Setelah gambar kering dari cantingan lilin, anak-anak memberi warna tiap gambar. Warna jreng seperti merah, biru, hijau, kuning yang dipilih.
Selang beberapa menit, anak-anak mewarnai background. Ya, dengan warna hitam supaya kontras. Habis itu digelas, direndam di ember dengan cairan pelindung agar warna nggak ilang. Si ibu memakai tongkat untuk memutar-mutar kain. Kain terus dijemur. Anak-anak menunggu sambil makan pisang godog dan krupuk pasir, jamuan yang ada.
Tak lama, tibalah proses terakhir dengan penggodogan di kompor. Karena panas dan bahaya, anak-anak nggak melakukannya sendiri. Bu Taufiq yang sibuk. Kain dijemur lagi. Selesai!
Hasilnya, waaaaah lucu. Anak bungsu yang dari tadi cemberut, bisa senyum. Yak. Hasil bikinan sendiri memang selalu membanggakan daripada dibikinin orang.
Sebelum pulang ke hotel, suami pesan 3 blangkon ukuran 56 tiga biji, Rp 90.000 dan peta Indonesia ukuran 2x1m seharga Rp 800.000,00. Dua minggu jadi.

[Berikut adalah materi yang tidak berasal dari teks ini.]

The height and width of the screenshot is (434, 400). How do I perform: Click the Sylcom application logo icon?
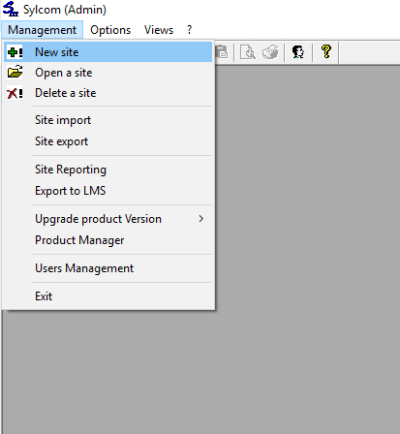(x=10, y=9)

Di Cempaka tadi ada peta sebesar itu tapi harganya 2 juting. Kalau dapat sama bagus dan lebih murah, kenapa harus bayar mahal?
Namanya saja blusukan. Harus punya kaki kuat buat keluar masuk. Belum lagi panas matahari yang menusuk kulit. Ugh. Bagaimanapun Kampung Laweyan ini memang sesuatu. Nggak hanya orang dewasa yang senang, anak-anak juga karena mereka sempat belajar batik hampir dua jam.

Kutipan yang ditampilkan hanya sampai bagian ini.